[JOBS]
[a] Decide whether each statement below agrees with the passage on race and sentencing research. For each, answer yes or no and quote the words of the passage that decide it. (i) Spohn (2000) reports that under one-quarter of the studies she surveyed find that race affects sentence length. (ii) Klein, Petersilia, and Turner (1990) find that race affects the incarceration decision but not sentence length. (iii) Albonetti (1997) draws on state court data from Pennsylvania.
[b] Write the next part of the passage on race and sentencing research, picking up after its final sentence rather than drawing on the data that follows it.

Written nearly two decades later, Spohn (2000) also reviews 40 recent studies on the role of race in sentencing, but splits outcomes into incarceration and sentence length. In her survey of the literature, a majority of studies find that race impacts the incarceration decision, but fewer than one-quarter report evidence that race affects sentence length. In one of the most sophisticated critiques of work on discrimination in the criminal justice system, Klepper, Nagin and Tierney (1983) point out numerous methodological problems, including sample selection and omitted variables. Many of their insights are still often neglected in this field of research, almost three decades later.

Some of the earlier papers such as those by Thomson and Zingraff (1981) and Humphrey and Fogerty (1987) rely on relatively small data sets and are unable to distinguish a race effect from the impact of unobservables. Klein, Petersilia, and Turner (1990) use a dataset from California state courts with a large number of covariates to try to minimize the concern about unobservables. They find no impact of race on either the incarceration or sentencing decision, and little explanatory power. Albonetti (1997) uses federal data from the U.S. Sentencing Commission (USSC) on drug offenders. She finds that African-American and Hispanic defendants are more likely to be incarcerated and for longer duration. Steffensmeier and Demuth (2000) also use federal data collected by the USSC, and thus have a detailed and large data set with which to work. Their cross-sectional OLS and probit regressions indicate that African-Americans and Hispanics are jailed more frequently and receive longer sentences than White defendants. The same authors find similar results using state court data from Pennsylvania in their 2001 paper. This differs to some extent from the findings of Kramer and Steffensmeier (1993), which also used Pennsylvania state court data. This study found a small impact of race on the incarceration decision, but not on the length of imprisonment.

[DATA]
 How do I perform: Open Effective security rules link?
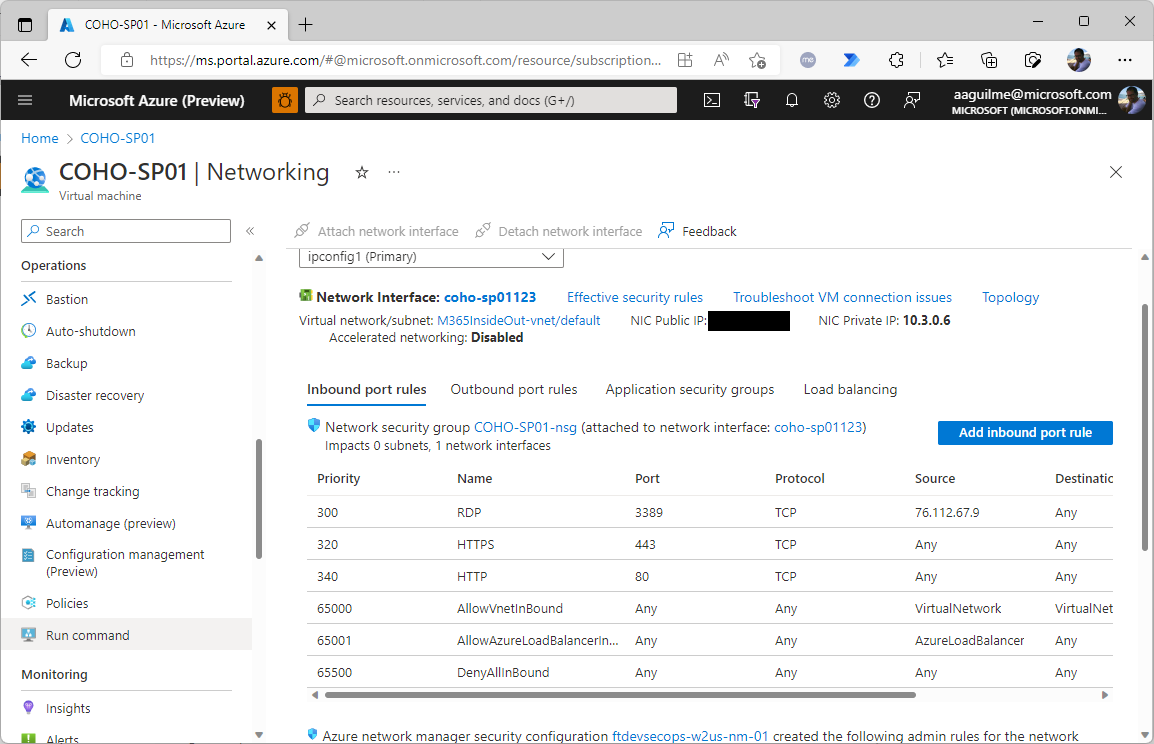635,297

[RESPONSES TO THE TASKS]
[a]
(i) Yes: "fewer than one-quarter report evidence that race affects sentence length."
(ii) No: "They find no impact of race on either the incarceration or sentencing decision, and little explanatory power."
(iii) No: "Albonetti (1997) uses federal data from the U.S. Sentencing Commission (USSC) on drug offenders."

[b]
A more recent paper by Mustard (2001) improves on previous work by including additional controls in the regression analysis. Using federal data provided by the USSC, he examines the impact of race on the incarceration and sentencing decisions, as well as on departures from the sentencing guidelines. His cross-sectional regressions include controls for income, as well as interaction terms between race and income, race and education, and race and criminal history. He finds that African-Americans are more likely to be incarcerated and receive longer sentences, although some of this appears to be due to more extensive criminal histories and more severe offenses.

Using state data from Maryland, Bushway and Piehl (2001) estimate a tobit model to isolate the impact of judicial discretion on sentence length. They find a greater impact of race than most prior work. A major strength of this paper is the use of guideline recommendations to instrument for potential unobservable case characteristics. Rachlinski and coauthors (2009) approach the question from an experimental psychological perspective. In a laboratory study of judges they find similar results on the implicit association test to that of the general population, which has been interpreted by some as evidence of bias. In studies with explicit racial identification, however, Rachlinski and co-authors do not find race effects.

A recent contribution to the literature is from Schanzenbach (2005). This study focuses on understanding the impact of judicial characteristics on case outcomes, using variation in judicial characteristics at the federal district level.10 While he finds that female judges reduce sex disparity in sentencing, results on racial disparity are mixed. He also finds no main effect of judges’ race on average sentence length. Zussman and Shayo (2010) take a novel approach to understand the impact of ethnicity of various parties in the legal process. They exploits the random timing and location of terrorist attacks in Israel and shows that there is a short-lived local difference in case outcomes that is a function of defendant, plaintiff and judge ethnicity. Price and Wolfers (2010) also find evidence for race effects in a quasi-judicial context, that of NBA referees. In this paper, we focus primarily on defendant race effects in one large jurisdiction.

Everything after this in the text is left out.